In an update of the iconic black-and-white photograph snapped by Ellen von Unwerth in 1989 of Schiffer wearing nothing but a bustier, gold hoop earrings and tousled blonde locks, Guess is premiering a new ad campaign highlighting Schiffer, along with a capsule collection inspired by her and other models who have appeared as Guess Girls.
“Fashion is nothing else but cycles,” said Paul Marciano, chief executive officer and creative director of Guess, which incorporated in 1981 but made its first shipment to stores in 1982. “The trend was there and the trend comes back.”
Sitting in a second-floor conference room set above a first-floor wall plastered with images of past cover girls — including Laetitia Casta, Naomi Campbell, Bridget Hall, Drew Barrymore and Estelle Lefébure — at Guess’ loftlike headquarters here, Marciano asserted that, of all the marketing promotions in the company’s history, Schiffer’s memorable bustier photograph for Guess served as a launchpad for everyone involved.
“She was a turning point of Guess, she was a turning point of Ellen’s career, Guess was a turning point of a life for Claudia,” Marciano said. Even though the photograph of Schiffer in the lace bustier didn’t feature a stitch of denim (the bustier wasn’t even made by Guess, in fact), the single shot “made her career in my view, and that made Guess a different company,” he said. “Everybody talked about the Guess Girl.”
For Schiffer, who was featured in six campaigns from 1989 to 1991, the bond with Guess is still strong. “Guess will always have a soft spot in my heart, and I’m excited that 23 years later we can still work together so successfully,” she said. “Shooting the Guess 30th anniversary campaign was like going back in time. It brought back so many great memories and has been a lot of fun working together again with Ellen and Paul.”
In one of the campaign’s new photos taken by von Unwerth to evoke a Seventies seaside village, Schiffer is perched on a scooter parked at the port of Sorrento, Italy, wearing a lace bustier and skintight jeans that will retail as part of the capsule group dubbed the 30th Anniversary Collection. In another picture, she sits atop a gilded desk with her legs crossed in daisy-print jeans. The tag line handwritten in red on the black-and-white images reads “30 sexy years!”

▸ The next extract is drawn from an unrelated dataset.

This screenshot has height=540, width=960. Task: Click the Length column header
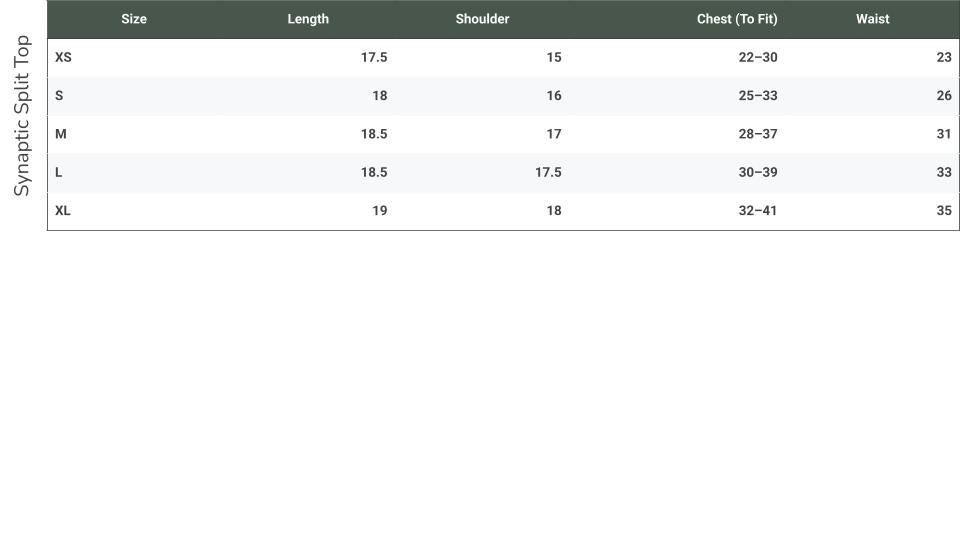click(x=308, y=19)
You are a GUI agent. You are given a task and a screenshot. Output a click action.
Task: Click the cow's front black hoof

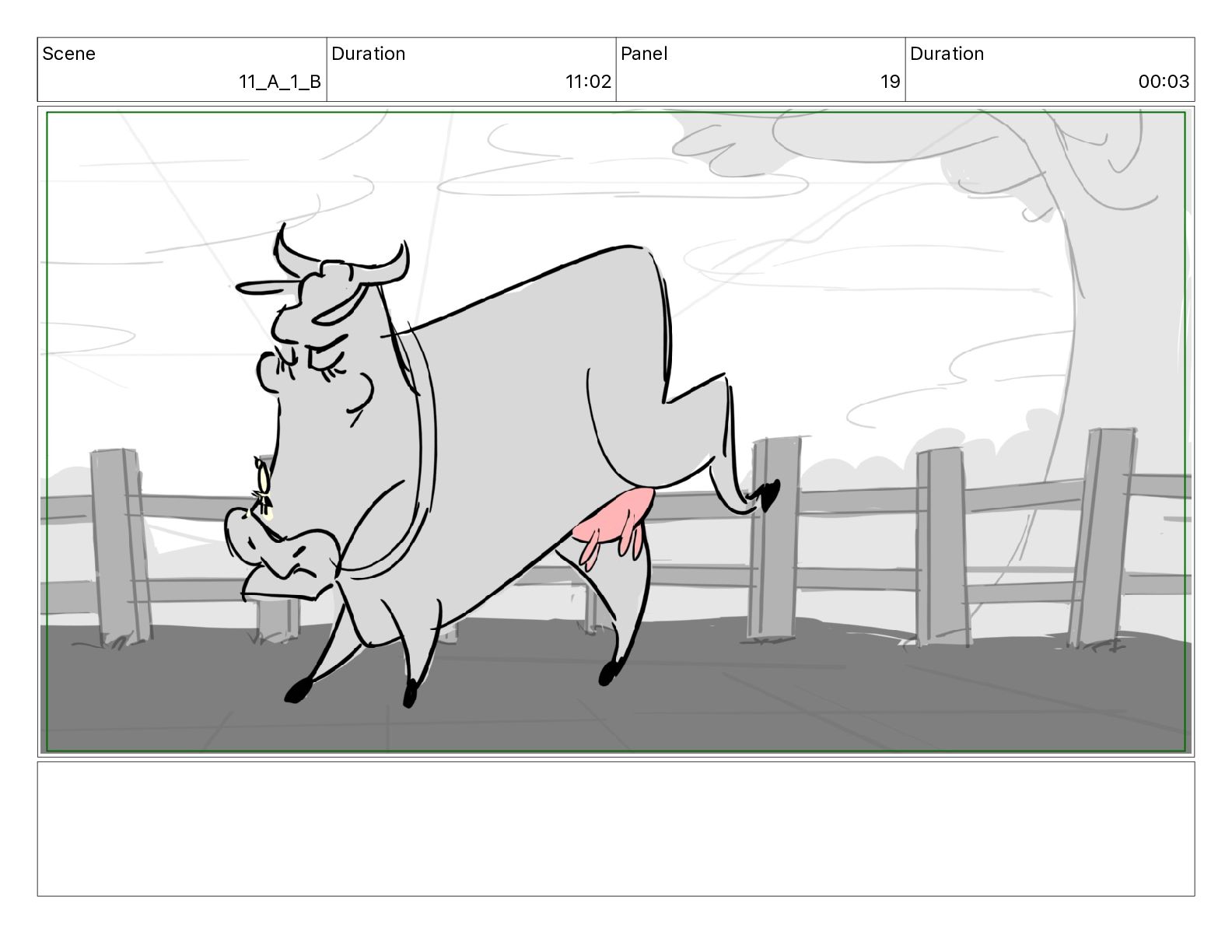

Other items in the 15-piece collection include wide-neck T-shirts printed with bedazzled images of Line Gost and Anna Nicole Smith; a sheer leopard-print blouse; jeans with a cut-off waistband originally modeled by Adriana Lima; a sleeveless black-and-white gingham top worn by Eva Herzigova, and the three-zipper Marilyn jeans that launched the brand.
Retailing for between $39 and $138, the 30th Anniversary Collection will hit Guess’ flagships worldwide and department stores such as Macy’s on April 24. It will also be available on a new Web site, guess1981.com, launching specifically for the anniversary.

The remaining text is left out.